도 2 는 도 1 에 도시한 EGR 시스템에 결합될 수 있는 본 발명의 제1 실시예에 따른 벤츄리 장치를 도시한 개략적인 사시도.FIG. 2 is a schematic perspective view of a venturi device according to a first embodiment of the present invention that may be coupled to the EGR system shown in FIG.

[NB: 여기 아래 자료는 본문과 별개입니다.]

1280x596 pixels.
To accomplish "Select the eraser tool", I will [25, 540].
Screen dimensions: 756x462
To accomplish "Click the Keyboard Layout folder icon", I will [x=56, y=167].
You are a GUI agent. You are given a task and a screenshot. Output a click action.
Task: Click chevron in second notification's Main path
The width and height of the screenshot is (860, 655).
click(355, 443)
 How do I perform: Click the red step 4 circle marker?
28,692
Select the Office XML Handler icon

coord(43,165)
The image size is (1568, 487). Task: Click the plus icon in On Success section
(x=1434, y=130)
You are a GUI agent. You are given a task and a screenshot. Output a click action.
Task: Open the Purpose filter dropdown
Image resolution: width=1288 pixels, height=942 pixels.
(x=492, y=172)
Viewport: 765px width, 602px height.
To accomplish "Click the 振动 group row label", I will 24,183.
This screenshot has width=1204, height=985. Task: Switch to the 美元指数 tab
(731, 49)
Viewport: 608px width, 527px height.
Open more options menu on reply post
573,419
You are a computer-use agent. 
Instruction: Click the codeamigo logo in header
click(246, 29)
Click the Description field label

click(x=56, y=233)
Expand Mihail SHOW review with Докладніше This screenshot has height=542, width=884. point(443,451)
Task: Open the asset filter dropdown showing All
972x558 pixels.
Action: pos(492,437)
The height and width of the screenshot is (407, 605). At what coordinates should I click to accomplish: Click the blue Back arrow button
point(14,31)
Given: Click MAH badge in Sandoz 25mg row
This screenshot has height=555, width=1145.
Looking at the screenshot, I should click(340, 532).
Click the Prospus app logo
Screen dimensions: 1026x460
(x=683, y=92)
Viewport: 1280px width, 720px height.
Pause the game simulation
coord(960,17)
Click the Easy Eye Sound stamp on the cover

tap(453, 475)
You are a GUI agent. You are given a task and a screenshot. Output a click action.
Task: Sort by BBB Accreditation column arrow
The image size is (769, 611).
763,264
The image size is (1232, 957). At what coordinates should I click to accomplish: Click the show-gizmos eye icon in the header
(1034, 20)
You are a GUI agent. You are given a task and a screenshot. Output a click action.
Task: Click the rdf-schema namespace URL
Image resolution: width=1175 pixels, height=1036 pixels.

도 3 은 도 2 의 벤츄리 장치의 스로트를 도시한 단면도.3 is a cross-sectional view illustrating a throat of the venturi device of FIG. 2.
도 4 는 도 2 및 도 3 의 벤츄리에서 이루어지는 가스 혼합을 도시한 설명도.4 is an explanatory diagram showing gas mixing performed in the venturi of FIGS. 2 and 3.
도 5 내지 도 8 은 각각 본 발명의 다른 실시예들을 개략적으로 도시한 단면도.5 to 8 are cross-sectional views schematically showing different embodiments of the present invention, respectively.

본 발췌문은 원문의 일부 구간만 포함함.